Immediately following the streetcar incident, Jennings wrote an account of what had happened to her. Both The New York Daily Tribune, published by the prominent abolitionist Horace Greeley, and Frederick Douglass’ Paper printed her account in its entirety.

She then took her fight further by hiring Chester Arthur, then a 24-year-old lawyer newly admitted to the bar, to file a civil suit against the Third Avenue Railway Company. (Arthur would go on to become Vice-President of the United States under President James Garfield, before ascending to the presidency when Garfield was assassinated in 1881.)

Together, they won their case in 1855, with Brooklyn Circuit Court Judge William Rockwell stating, “Colored persons…had the same rights as others and could neither be excluded by any rules of the company, nor by force or violence.”

Jennings was awarded damages in the amount of $250, plus costs of $25 (nearly $8,000 today), and within a few years, all of the city’s streetcar lines were open to African Americans.

What became of Elizabeth Jennings? Though in the spotlight while her civil suit was adjudicated, she would step away the public eye and lead a quiet life.

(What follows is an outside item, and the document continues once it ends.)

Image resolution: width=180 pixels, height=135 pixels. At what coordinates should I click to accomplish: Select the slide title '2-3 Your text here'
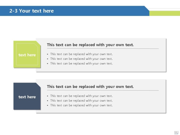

In 1860, Jennings married a man named Charles Graham. Their only son, Thomas J. Graham, fell ill and died in infancy in 1863. Charles passed away a few years later in 1867.

Jennings continued to teach, first at the private African Free School and later in the public schools. She also founded the city’s first kindergarten for African-American children, operating it from her home just south of Longacre Square (now Times Square).

Jennings passed away at age 74 on June 5, 1901, and was buried alongside Charles and Thomas in Brooklyn’s Cypress Hills Cemetery.

In 2007, a local school launched a successful campaign to have a single block of Park Row—just a short distance from where Jennings made her courageous stand for equality—co-named “Elizabeth Jennings Place.”